The ally of many industrial sectors in that year was digitalization, in the case of the medical device industry the adaptation was rapid, and in the words of industry experts, this transformation will likely continue despite the end of the restrictions that came with Covid-19.
Digitalization has become necessary for companies to remain competitive and make efficient use of all their resources.
At the last International Bio Conference, Patrizia Cavazzoni, Deputy Director of Operations at the FDA’s Center for Drug Evaluation and Research (CDER), and Peter Marks, Director of the Center for Biologics Evaluation and Research (CBER), led by Cartier Esham, Chief Scientific Officer of the Biotechnology Innovation Organization (BIO), participated in a panel discussion focused on the digitization of the industry.

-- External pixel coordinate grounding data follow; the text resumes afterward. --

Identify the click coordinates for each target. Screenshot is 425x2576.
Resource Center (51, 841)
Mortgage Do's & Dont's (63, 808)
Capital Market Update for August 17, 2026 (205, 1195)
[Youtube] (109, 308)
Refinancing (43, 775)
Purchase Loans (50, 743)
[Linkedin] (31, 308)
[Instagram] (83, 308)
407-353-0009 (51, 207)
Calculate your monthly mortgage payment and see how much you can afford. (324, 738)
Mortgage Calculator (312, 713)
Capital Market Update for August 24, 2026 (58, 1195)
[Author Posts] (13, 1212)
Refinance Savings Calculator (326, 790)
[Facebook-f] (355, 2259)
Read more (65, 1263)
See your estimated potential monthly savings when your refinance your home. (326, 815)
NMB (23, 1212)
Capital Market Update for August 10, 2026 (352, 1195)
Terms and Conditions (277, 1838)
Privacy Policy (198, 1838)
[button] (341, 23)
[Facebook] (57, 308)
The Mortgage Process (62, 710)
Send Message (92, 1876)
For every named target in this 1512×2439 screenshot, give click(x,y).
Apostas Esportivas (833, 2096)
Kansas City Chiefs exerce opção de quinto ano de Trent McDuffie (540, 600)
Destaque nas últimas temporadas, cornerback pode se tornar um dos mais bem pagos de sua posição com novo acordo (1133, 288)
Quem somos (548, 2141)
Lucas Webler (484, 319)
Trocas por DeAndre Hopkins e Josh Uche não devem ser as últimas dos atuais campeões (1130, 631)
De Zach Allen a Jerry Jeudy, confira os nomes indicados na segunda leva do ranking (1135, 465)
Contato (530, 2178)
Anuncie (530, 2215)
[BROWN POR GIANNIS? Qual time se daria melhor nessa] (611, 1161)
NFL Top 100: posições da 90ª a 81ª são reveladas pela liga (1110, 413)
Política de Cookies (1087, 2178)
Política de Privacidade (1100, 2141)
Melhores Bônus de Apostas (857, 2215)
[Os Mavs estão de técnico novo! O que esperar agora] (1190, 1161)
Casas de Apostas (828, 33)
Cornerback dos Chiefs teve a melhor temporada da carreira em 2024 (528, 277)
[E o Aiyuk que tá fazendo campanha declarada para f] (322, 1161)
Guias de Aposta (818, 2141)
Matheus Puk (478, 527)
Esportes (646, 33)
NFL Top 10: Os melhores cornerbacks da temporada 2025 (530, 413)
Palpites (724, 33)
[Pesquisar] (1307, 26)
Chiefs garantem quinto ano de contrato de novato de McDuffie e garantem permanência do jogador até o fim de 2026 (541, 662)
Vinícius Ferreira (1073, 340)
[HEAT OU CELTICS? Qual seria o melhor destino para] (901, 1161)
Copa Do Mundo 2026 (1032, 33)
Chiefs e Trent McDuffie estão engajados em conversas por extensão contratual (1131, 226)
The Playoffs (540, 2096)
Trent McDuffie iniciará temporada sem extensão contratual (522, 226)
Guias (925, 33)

The panel discussed areas of opportunity for the industry on its path to digitization, presenting flanks such as inventory management, logistics and distribution, device maintenance, product development, and warehouse operations.
These areas of opportunity create a landscape where various technologies can be included, such as artificial intelligence, data management, and generation technologies, specialized hardware, and even Virtual and Augmented Reality. This can accelerate communication processes between different areas, and hypothesis generation thanks to efficient use of Data, immersive training programs, and even virtual experimentations.
The use of technology such as the Industrial Internet of Things (IIoT) allows companies to optimize their processes including the integration of information technologies and operational technologies, which allows efficient use of each resource. A clear example is the data that companies store, of which only an average of 30 % is used due to the complexity of operation in archaic storage methods.
The efficient use of these resources, digitizing, monitoring, and analyzing data, integrating software, and automating processes is known as Bioprocessing 4.0.
The advantages have been quite clear, to the point that 80% of the companies that integrated these systems into their operations during the pandemic have announced that digitization will continue, in addition to 70% that have noticed the competitive advantages of digital innovation.
Changes in organizational culture
The inclusion of technology seemed to make companies colder, increasing the difficulties in communication among members. However, this has been disproved over the years: companies that include improvements in digitization and automation also achieve greater efficiency in the integration of their human resources.
Virtual reality-based training programs increase retention capacity and decrease onboarding times. Digitization improves access to data enabling better collaboration between colleagues and an intelligent structure that allows each area to remain interconnected.
Cybersecurity is one of the biggest challenges in digital integration. On the road to digital transformation, new issues also arise, to which traditional methods were not exposed. These new challenges are a push for companies to learn working methods that protect their company.
Cybersecurity has become necessary for companies moving their data and processes to digital platforms. In an interconnected environment, robotics, manufacturing systems, machines, and tools can be vulnerable to intrusion.
This is not only a problem that should concern large multinationals, as even small and medium-sized companies linked to the biomedical sector can suffer attacks and attempts to steal intellectual property or shut down operations.
To combat these challenges victoriously, many companies have already begun to shield the use of data by establishing limitations on their equipment and networks.
Undoubtedly, the digital transformation came as a necessity in the face of a scenario that seemed to be changing, in the face of a situation that seems to be returning to pre-pandemic rhythms, companies have noticed several of the advantages of fully integrating technology into their processes, continuing the precedent started in 2020 until full integration is achieved.